Pendant près de 70 ans, la sécurité automobile s’est construite autour d’un angle mort. Les voitures ont été conçues, testées et homologuées à partir d’un corps masculin standard, laissant les femmes plus vulnérables en cas d’accident.
L’arrivée des premiers véritables mannequins de crash-test féminins marque un tournant majeur, à la fois scientifique et sociétal.
À retenir
- La sécurité automobile reposait sur un modèle masculin, inadapté aux morphologies féminines.
- Les femmes présentent un risque accru de blessures graves, malgré le port de la ceinture.
- De nouveaux mannequins féminins réalistes changent enfin les règles des crash-tests.
Un biais historique dans la sécurité routière
Depuis les débuts des crash-tests modernes, le mannequin de référence mesure environ 1,77 m pour 77 kg. Il reproduit un homme adulte « moyen ». Ce choix technique, longtemps considéré comme neutre, a eu des conséquences très concrètes.
Les femmes ont en moyenne une taille plus petite, une masse différente, un bassin plus large, et surtout une force musculaire du cou inférieure. Ces écarts modifient profondément la manière dont le corps absorbe un choc frontal ou latéral.
Selon une étude universitaire américaine, les passagères ceinturées présentent environ 73 % de risque supplémentaire d’être grièvement blessées lors d’une collision frontale par rapport aux hommes, à conditions égales. Selon plusieurs analyses relayées par la presse spécialisée, ce sur-risque est directement lié à des dispositifs pensés pour un autre gabarit.

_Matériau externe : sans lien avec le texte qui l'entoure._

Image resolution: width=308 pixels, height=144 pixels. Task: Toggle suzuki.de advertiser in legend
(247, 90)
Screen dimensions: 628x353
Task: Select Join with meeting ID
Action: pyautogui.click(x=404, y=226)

Des mannequins de crash-test vraiment féminins
Face à ce constat, la recherche a fini par combler ce retard. En Europe, des équipes suédoises ont développé SET 50F, un mannequin fondé sur une femme représentative, intégrant un bassin spécifique et un cou plus flexible. Il est déjà utilisé par certains constructeurs et testé par les organismes de notation.
Fin 2025, une étape décisive est franchie aux États-Unis avec THOR-05F. Ce mannequin ne se contente plus d’être une version « réduite » du modèle masculin. Il repose sur une anatomie féminine complète, avec :
- un bassin réaliste,
- un torse et un cou modélisés différemment,
- un nombre de capteurs bien supérieur pour analyser finement les contraintes.
Selon les organismes de recherche impliqués, cette précision ouvre la voie à des données inédites sur les blessures jusqu’ici sous-estimées chez les femmes.
Pourquoi cette innovation change la sécurité routière
L’impact dépasse largement le laboratoire. En intégrant ces mannequins dans les protocoles officiels, les ingénieurs peuvent désormais optimiser les ceintures, airbags, sièges et appuis-tête pour tous les corps.
Certaines blessures, comme les entorses cervicales, les lésions abdominales ou les atteintes du bassin, sont statistiquement plus fréquentes chez les femmes. Les nouveaux tests permettent de les anticiper et de corriger des défauts invisibles avec un mannequin masculin.
Les organismes de notation européens et américains ont annoncé leur intention d’intégrer progressivement ces mannequins féminins dans leurs scénarios. Une évolution qui exercera une pression directe sur l’ensemble des constructeurs.
Ce que montrent les premiers tests concrets
Les essais comparatifs sont parlants. Un siège validé avec un mannequin masculin peut sembler performant. Mais lorsqu’un mannequin féminin est utilisé, on observe souvent :
- un mouvement de tête plus important,
- une ceinture qui remonte vers l’abdomen,
- une sollicitation accrue du cou.
Ces différences révèlent des risques jusque-là invisibles. En ajustant la géométrie des sièges, la tension des ceintures ou le déclenchement des airbags à partir de ces données, il devient possible de réduire l’écart de protection entre femmes et hommes.
Selon plusieurs experts du secteur, cette innovation corrige l’un des biais les plus durables de la sécurité routière moderne. Elle rappelle qu’une technologie dite « neutre » ne l’est jamais vraiment si elle ignore la diversité des corps.